Время черной луны (Корсакова) - страница 104

Монгол толкнул дверь в гостиную и замер на пороге. За время его недолгого отсутствия в комнате произошли перемены. Диван был пуст, плед, которым он всего несколько минут назад так заботливо укрыл Огневушку, валялся на полу, а сама она стояла у камина, почти касаясь ладонями языков пламени.

– Эй, осторожнее! – Только ожогов ему не хватало.
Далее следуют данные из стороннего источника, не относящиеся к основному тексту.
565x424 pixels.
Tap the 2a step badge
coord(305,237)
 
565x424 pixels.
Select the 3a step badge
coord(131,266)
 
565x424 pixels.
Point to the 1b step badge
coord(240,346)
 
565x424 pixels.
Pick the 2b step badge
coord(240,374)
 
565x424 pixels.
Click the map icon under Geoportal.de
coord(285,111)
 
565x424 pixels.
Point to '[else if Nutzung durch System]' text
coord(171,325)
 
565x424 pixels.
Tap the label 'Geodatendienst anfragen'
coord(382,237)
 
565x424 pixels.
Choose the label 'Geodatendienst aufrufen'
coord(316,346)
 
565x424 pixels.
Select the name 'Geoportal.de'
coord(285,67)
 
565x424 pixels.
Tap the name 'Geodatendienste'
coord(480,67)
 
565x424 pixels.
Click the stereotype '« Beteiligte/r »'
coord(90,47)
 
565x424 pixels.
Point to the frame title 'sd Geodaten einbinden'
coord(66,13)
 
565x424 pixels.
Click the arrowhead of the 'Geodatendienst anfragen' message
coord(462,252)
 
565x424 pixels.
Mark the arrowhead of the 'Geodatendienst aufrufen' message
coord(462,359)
Если девчонка его и услышала – а попробуй не услышать такой рев, – то виду не подала, как тянула руки к огню, так и продолжала тянуть. Ну и хрен с ней! Обожжется – будет знать.

– Как ты себя чувствуешь? – Монгол поставил бутылку с коньяком на пол перед диваном и подошел к Огневушке.

Злится, наверное. Даже разговаривать с ним не хочет и смотреть в его сторону не желает. Ну, это понятно, он бы тоже злился, если бы его по морде саданули. Он, если уж на то пошло, давно бы своего обидчика придушил. Сразу, как только в себя пришел бы. А она стоит, на огонь пялится, не оборачивается. Одно слово – баба. С бабами никогда не понять, расцарапают они тебе рожу или на шею кинутся. Оба варианта одинаково возможны. Хотя с этой маленькой гарпией первый видится более реалистичным. Однажды она ему морду уже попортила, кошка драная.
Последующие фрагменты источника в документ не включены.